Listen to Dr. Strup’s conversation below. For key takeaways from that conversation, continue reading.
What is prostate cancer?
Prostate cancer starts in the prostate, a gland found only in men. It’s a common cancer, diagnosed in about 300,000 men in the U.S. each year.
While many men can live for years with prostate cancer, about 35,000 die from it annually. That’s why early detection matters.
Who is most at risk for prostate cancer?
There are several known risk factors for prostate cancer:
- Sex: Only men can be diagnosed with prostate cancer.
- Age: Risk for prostate cancer increases as men get older.
- Family history: If a father, brother, or even a mother had cancer (especially breast cancer), your risk for prostate cancer may be higher.
- Race: Black men are at higher risk of developing and dying from prostate cancer.
Can prostate cancer be prevented?
There’s no guaranteed method to prevent prostate cancer, but healthy habits help. Dr. Strup says “If it’s good for your heart, it’s good for your prostate.” That means:
- Eating a healthy, low-fat diet
- Avoiding obesity
- Exercising regularly
These habits not only support your overall health, but they may also lower your cancer risk.
When should men get screened for prostate cancer?

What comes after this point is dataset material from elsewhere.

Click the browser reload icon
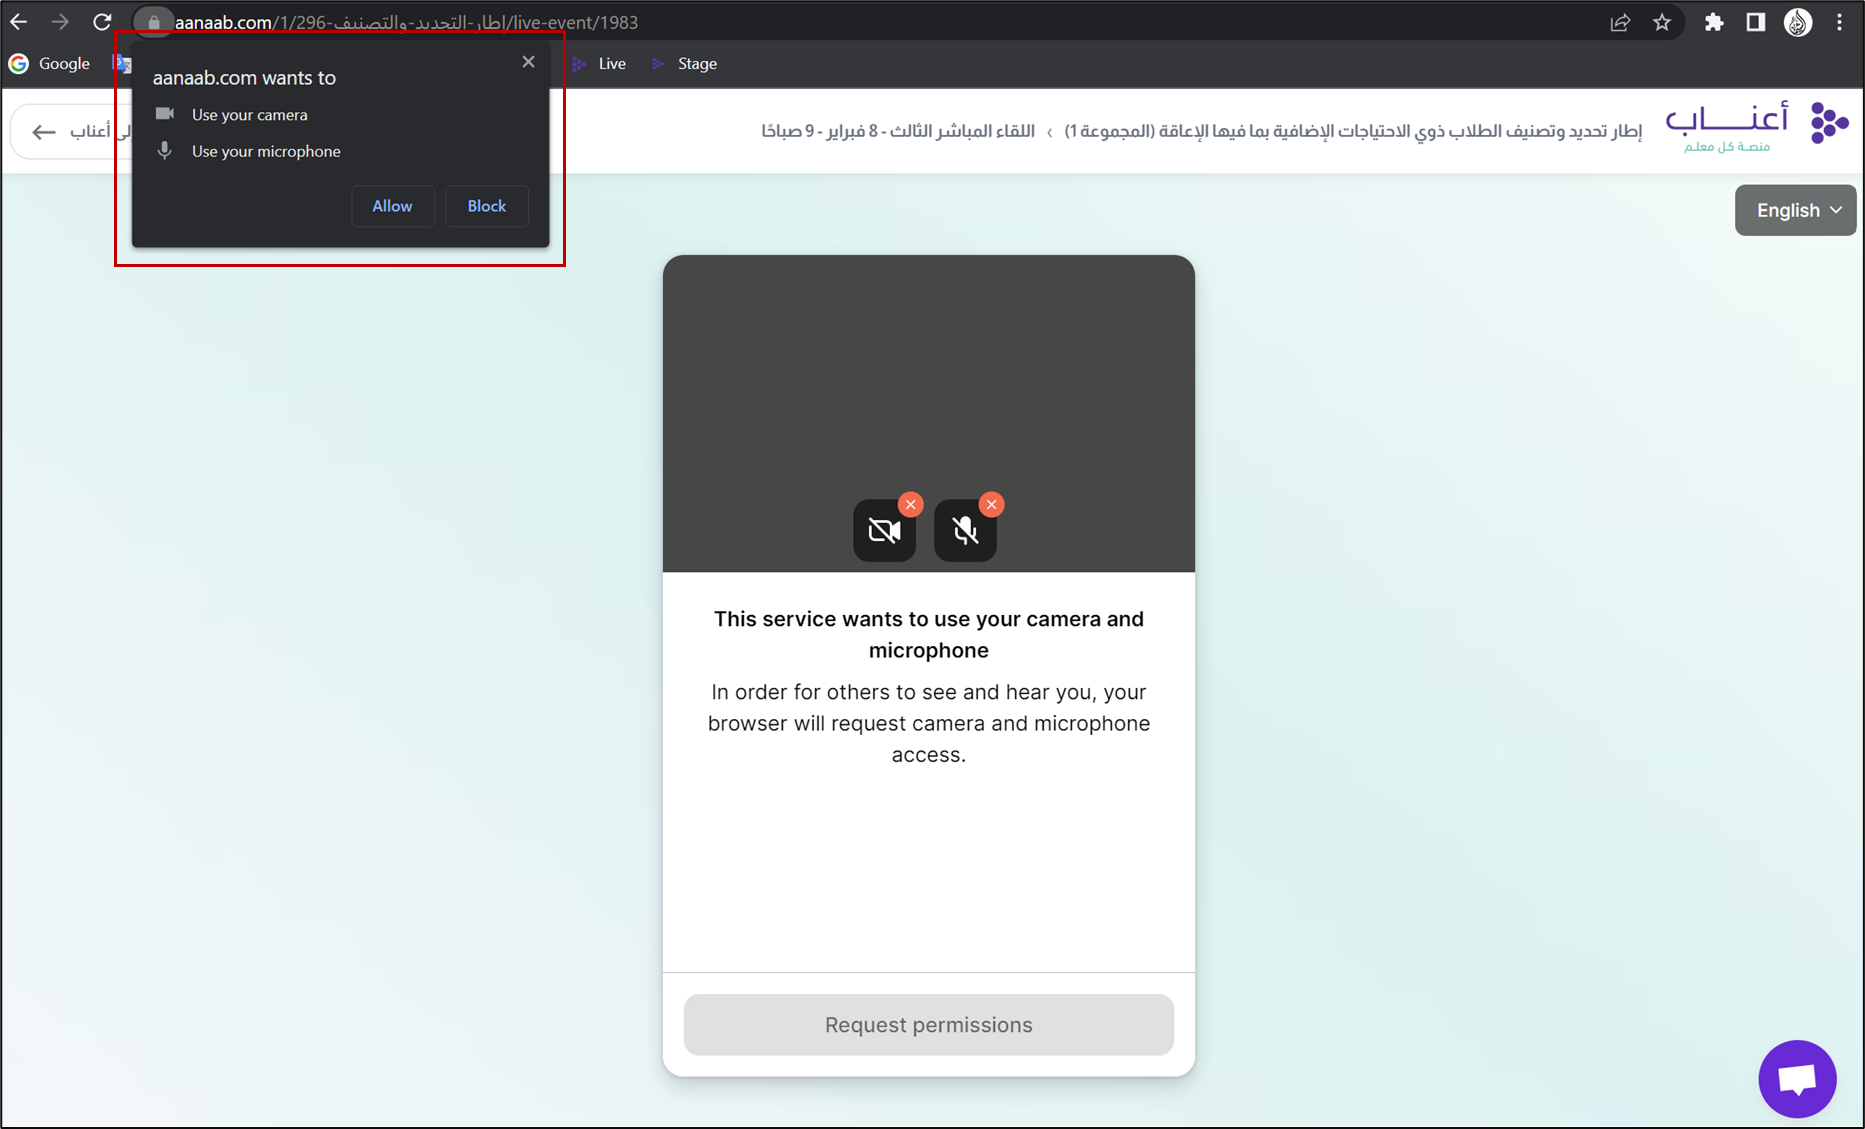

Dr. Strup says most men should start screening around age 45 to 50. The standard test is the PSA blood test. If you're at higher risk, especially if you have a family history of cancer, it’s a good idea to talk with your doctor about starting even earlier.

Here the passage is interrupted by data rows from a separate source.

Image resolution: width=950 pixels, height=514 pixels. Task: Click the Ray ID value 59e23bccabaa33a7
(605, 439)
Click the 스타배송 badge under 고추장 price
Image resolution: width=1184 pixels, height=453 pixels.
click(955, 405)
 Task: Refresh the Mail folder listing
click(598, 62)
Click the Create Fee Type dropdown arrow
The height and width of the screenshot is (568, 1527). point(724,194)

You may not need the test every year. If your PSA levels are low, your doctor might recommend spacing it out to every two or three years. The key is establishing a baseline and tracking changes over time.
Early detection is important. Before PSA testing became common, prostate cancer was often diagnosed late and after it had already spread. Today, screening gives doctors the chance to catch it earlier, when there are more treatment options.

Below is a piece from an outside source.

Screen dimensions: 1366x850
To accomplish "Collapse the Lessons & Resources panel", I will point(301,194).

Early-stage prostate cancer is usually easier to treat and has better outcomes. That’s why screening that is done carefully and with advice provided by experts such as those at the UK Markey Cancer Center is so important.
What are the treatment options?
Not all prostate cancers are the same. Some are aggressive while others grow slowly and might not need treatment right away. Dr. Strup encourages a personalized approach depending on your specific case.
Here are the main treatment paths:
- Active surveillance: For low-risk cancers, doctors may simply monitor the tumor without immediate treatment.
- Surgery: Robotic surgery has made this option more precise, with fewer side effects than older methods https://ukhealthcare.uky.edu/markey-cancer-center.
- Radiation therapy: Newer technology allows doctors to target tumors more accurately and protect healthy tissue.
- Focal therapy: Still being studied, this option uses energy (like heat or electricity) to destroy cancer in just part of the prostate.
- Some patients might also need hormonal therapy or medication, especially if the cancer is more advanced.
At UK HealthCare, patients work with a full team—including surgeons, radiation specialists, and medical oncologists. They meet with patients together, explain every option, and help them decide what’s best based on their values and goals.
“We have a multidisciplinary clinic for prostate cancer,” Dr. Strup said. “And so you'll come in and, and you'll talk with me about the surgical options, about any focal ablation, if that's something that would be reasonable for your particular disease. At the same time, we'll have you talk to our radiation therapy team about the different options, whether it's brachytherapy, which is a seed implant therapy we do here. We also have SBRT, which is a shorter course radiation or standard radiation, about the pros and cons of each of those approaches and if appropriate, active of surveillance.
"We try to talk about all of those things and we talk about it from different perspectives and help the patient come to the realization that they have a big role in this.”
Many prostate cancers grow slowly, and there’s usually time to learn, think, and plan before jumping into treatment. Every case is different, so understanding your cancer is the first step. Ask questions, talk about your options and don’t be afraid to get a second opinion.
“Cancer's a scary word and nothing I say or do, is going to take that away and I don't want to because it is a huge threat,” Dr. Strup said. “But with prostate cancer, it's far better to say, ‘let's make a good decision and understand our treatment choices.’ … I think really educating the patient in this cancer is paramount because to make a good decision, you've gotta understand where you are on that spectrum and what choices make sense for where you are. And I think patients get that and I think they can understand that and make good choices.”